Nearly two decades at the intersection of sport, media and technology, from an entry-level airtime sales role to leading digital partnerships at the International Olympic Committee and now Snap. Kahlen Macaulay argues that sport is now in the business of entertainment, and the organisations winning are the ones building fandom young and meeting fans where they already are.
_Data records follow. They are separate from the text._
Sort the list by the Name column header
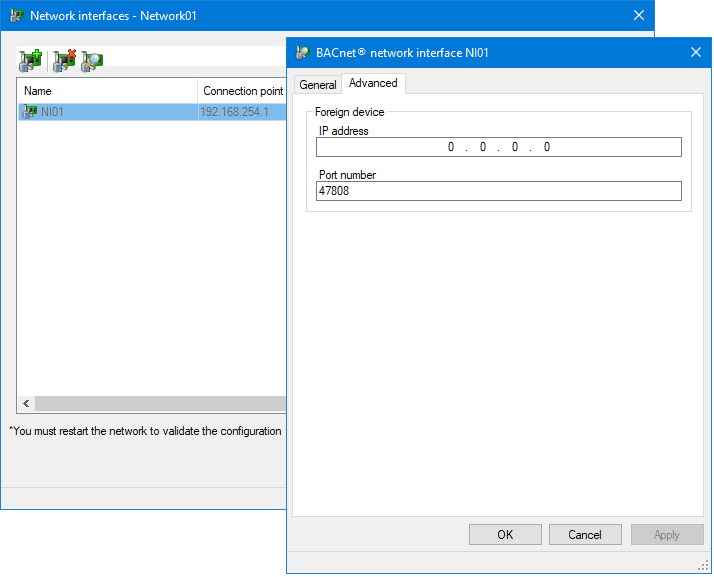pos(107,91)
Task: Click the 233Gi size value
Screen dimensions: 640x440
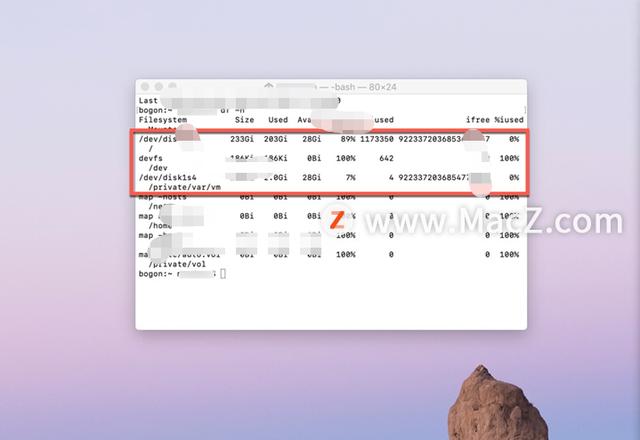Action: point(242,139)
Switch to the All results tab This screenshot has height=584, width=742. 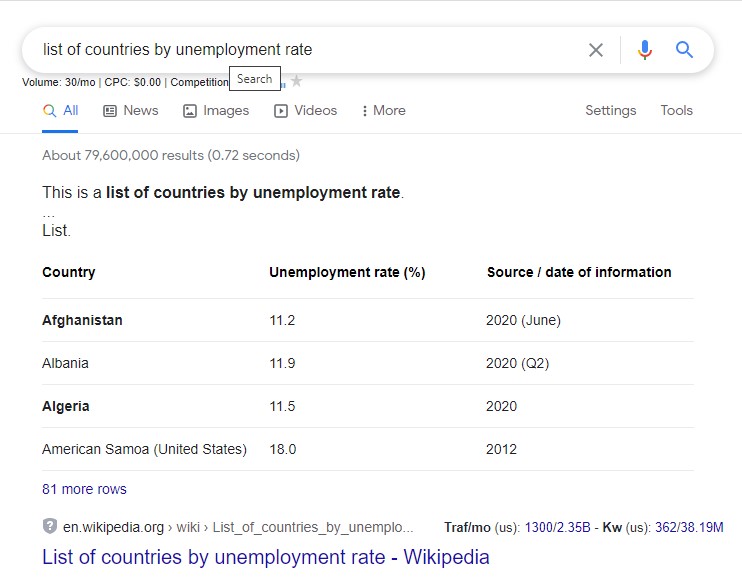60,111
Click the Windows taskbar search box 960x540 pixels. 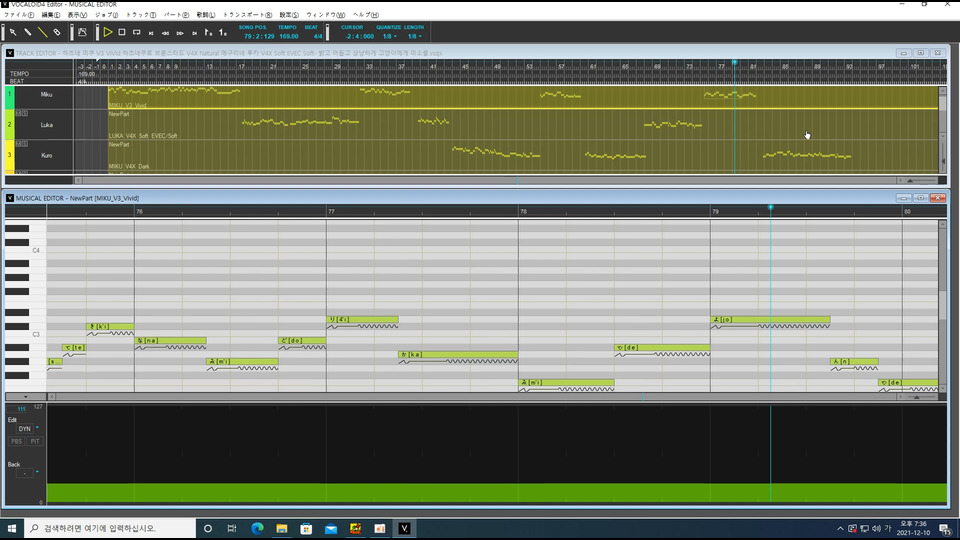click(110, 528)
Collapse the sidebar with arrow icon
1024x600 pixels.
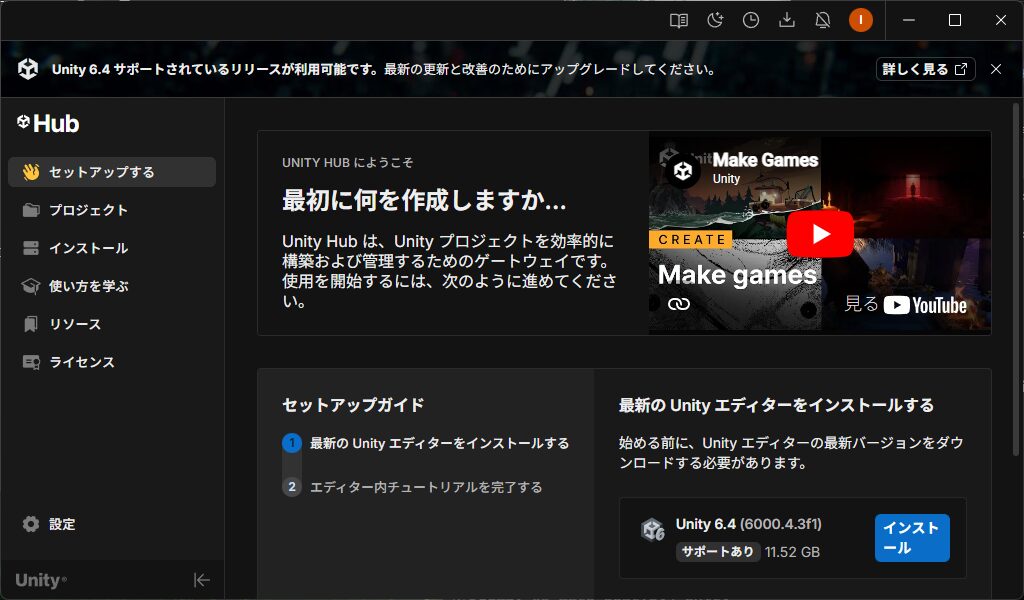(x=201, y=580)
He grew up in Vienna and Geneva and had planned to work for the United Nations. After graduating and a spell in a job he calls soulless, he reset his career around sport, taking an entry-level sales role at Talksport selling airtime to direct advertisers, which pulled him into sponsorship. He moved into media at ESPN on its digital sales teams, then joined a startup, Pulse Live, a digital service provider building websites and apps for the sports industry including the Premier League and World Rugby, his first real technology environment. He went on to lead the digital partnerships function at the International Olympic Committee, running what he describes as a flame to flame strategy to build always-on interest around the Olympics and the move towards a direct-to-consumer product. He joined Snap nearly seven years ago, where he leads sports and media partnerships for rights holders, teams, athletes, broadcasters and media brands.
In this conversation with host John Horsley, Macaulay argues that the amount of content has exploded to the point that sport is now competing in an attention economy, and that the leagues and rights holders that are growing have stopped acting only as governing bodies and started thinking like media organisations in the game of entertainment. He makes the case that younger fans are not less interested in sport, they consume it differently, so fandom has to be built early as a long-term investment that lifts commercial rights value later. He explains why creators are now an amplifier rather than a threat, why platforms should add value to fan conversations instead of interrupting them, and why augmented reality and the freedom Snapchat gives athletes are reshaping the live experience. Meet fans where they play, or miss out.